Le troisième type de difficulté regroupe celles qui ont changé le projet, complètement ou non, mais qui ont ouvert de nouveaux horizons. Par exemple, un projet en linguistique qui s’appelait « recettes de grammaire » porté par Alice Millour pendant sa thèse, consistait à ce que des volontaires annotent des textes en alsacien. Elle leur fournissait des corpus mais il s'est avéré qu’il y avait plus de subtilités orthographiques et de régionalisme à l'intérieur de l'Alsace, donc les volontaires étaient un peu déroutés car ils et elles étaient face à des dialectes qui ne correspondaient pas à ceux qu’ils et elles connaissaient. Elle a donc changé le procédé en leur demandant d’écrire leurs propres recettes avec leur propre dialecte.  

L’article met en évidence un aspect des sciences participatives qui est peu abordé par ailleurs. Quelle pourrait-être la suite, est-ce qu’il y existe des espaces de discussion pour les porteuses et porteurs de projets qui leur permettent d’échanger sur leurs difficultés ?   

Dans la conclusion, nous revendiquons ce droit à l'erreur qui provient du caractère très dynamique et plastique des projets. Des fois il faut revoir le projet et ceci ne constitue pas un échec. Nous invitons les autres porteurs et porteuses à partager leurs difficultés parce que plus nous nous sentirons libres d’en parler hors d’un cercle restreint, plus il y aura d’échanges autour de solutions. Parler de ses difficultés et de comment on les a résolues aidera les autres. Il n'existe pas de plateforme pour ce type d’échange mais l’article, publié sous forme d’essai, est un appel à ce que d’autres personnes écrivent leurs expériences pour partager. L’écriture d’un article étant engageant, cela peut-être partagé dans d’autres espaces comme les colloques, séminaires, des évènements qui rassemblent des acteurs des sciences participatives. J’avais par exemple présenté nos réflexions à l’ECSA (European Citizen Science Association). En 2023, nous avions animé un atelier avec Anne Dozières aux Rencontres nationales Sciences Participatives Biodiversité. Avec Woolclap, les participant·e·s pouvaient partager anonymement leurs difficultés et témoigner s’ils le voulaient. Cela avait bien marché et beaucoup plu !

 

HD
 
Pour aller plus loin :
L’article, publié dans la revue Citizen Science, theory and practice, est en libre accès ici :  Citizen Science in Practice: How (not) to Fail?

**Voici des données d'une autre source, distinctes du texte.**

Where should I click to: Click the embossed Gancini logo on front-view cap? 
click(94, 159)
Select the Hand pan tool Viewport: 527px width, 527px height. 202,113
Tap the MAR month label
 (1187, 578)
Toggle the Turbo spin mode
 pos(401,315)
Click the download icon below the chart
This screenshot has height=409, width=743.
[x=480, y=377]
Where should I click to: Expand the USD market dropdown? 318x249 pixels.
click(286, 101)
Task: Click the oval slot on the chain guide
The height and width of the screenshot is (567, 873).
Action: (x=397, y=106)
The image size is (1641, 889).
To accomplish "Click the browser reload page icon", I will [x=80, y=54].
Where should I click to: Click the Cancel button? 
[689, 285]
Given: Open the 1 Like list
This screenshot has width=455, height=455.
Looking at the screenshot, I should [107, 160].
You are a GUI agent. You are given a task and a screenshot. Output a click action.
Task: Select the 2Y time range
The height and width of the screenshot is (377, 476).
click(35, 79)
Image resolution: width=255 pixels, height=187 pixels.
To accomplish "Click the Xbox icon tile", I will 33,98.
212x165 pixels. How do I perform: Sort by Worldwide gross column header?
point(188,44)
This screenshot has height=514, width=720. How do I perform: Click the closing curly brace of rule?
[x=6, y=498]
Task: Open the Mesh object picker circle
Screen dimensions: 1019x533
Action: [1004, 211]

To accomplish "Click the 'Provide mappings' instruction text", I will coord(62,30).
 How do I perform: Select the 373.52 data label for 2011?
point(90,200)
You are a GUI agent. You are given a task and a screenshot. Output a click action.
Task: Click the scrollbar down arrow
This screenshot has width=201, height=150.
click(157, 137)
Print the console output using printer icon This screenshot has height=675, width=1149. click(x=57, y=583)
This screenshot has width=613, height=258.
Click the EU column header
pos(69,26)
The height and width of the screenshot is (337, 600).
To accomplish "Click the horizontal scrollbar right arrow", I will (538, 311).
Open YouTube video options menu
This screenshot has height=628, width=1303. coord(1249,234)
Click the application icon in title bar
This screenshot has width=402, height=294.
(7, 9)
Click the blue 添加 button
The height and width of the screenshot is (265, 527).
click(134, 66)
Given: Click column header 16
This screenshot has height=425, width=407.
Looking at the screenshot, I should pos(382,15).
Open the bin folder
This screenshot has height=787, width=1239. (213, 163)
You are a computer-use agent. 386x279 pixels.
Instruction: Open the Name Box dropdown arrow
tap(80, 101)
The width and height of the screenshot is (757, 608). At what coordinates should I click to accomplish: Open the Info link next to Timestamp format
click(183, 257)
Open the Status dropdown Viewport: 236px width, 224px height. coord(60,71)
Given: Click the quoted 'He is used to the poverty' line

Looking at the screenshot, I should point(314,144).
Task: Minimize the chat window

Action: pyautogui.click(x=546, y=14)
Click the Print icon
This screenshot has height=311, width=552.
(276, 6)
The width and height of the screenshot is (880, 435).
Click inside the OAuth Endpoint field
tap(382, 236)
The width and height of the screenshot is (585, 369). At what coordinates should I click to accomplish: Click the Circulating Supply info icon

Les 11 projets desquels ont été tirés les expériences : Recettes de grammaire, Vigie-Terre, Vigie-Ciel, Spipoll, Opération Papillons, Vigie-Nature École, OAB (suivi vers de terre), 50 000 observations pour la forêt, HOH, Lichens Go.

L’article met en exergue des idées reçues sur les sciences participatives qui y sont invalidées.
- Simplifier la manière de récolter les données va permettre une grande participation.
- Investir dans le contrôle d’erreurs garantie la qualité des données.
- Un programme de science participative se résume à des interactions entre volontaires et scientifiques.
- Partager les mêmes objectifs avec les parties prenantes est une condition nécessaire et suffisante pour une collaboration fructueuse.
- La mise en œuvre d'un projet de sciences participatives peut s'effectuer sur le même laps de temps qu'un projet de recherche universitaire.
- La question de l'obsolescence des outils sera résolue au fur et à mesure de l'avancement du projet.
- Dans les sciences participatives, les experts sont remplacés par des citoyens.
- Les sciences participatives se font à moindre coût.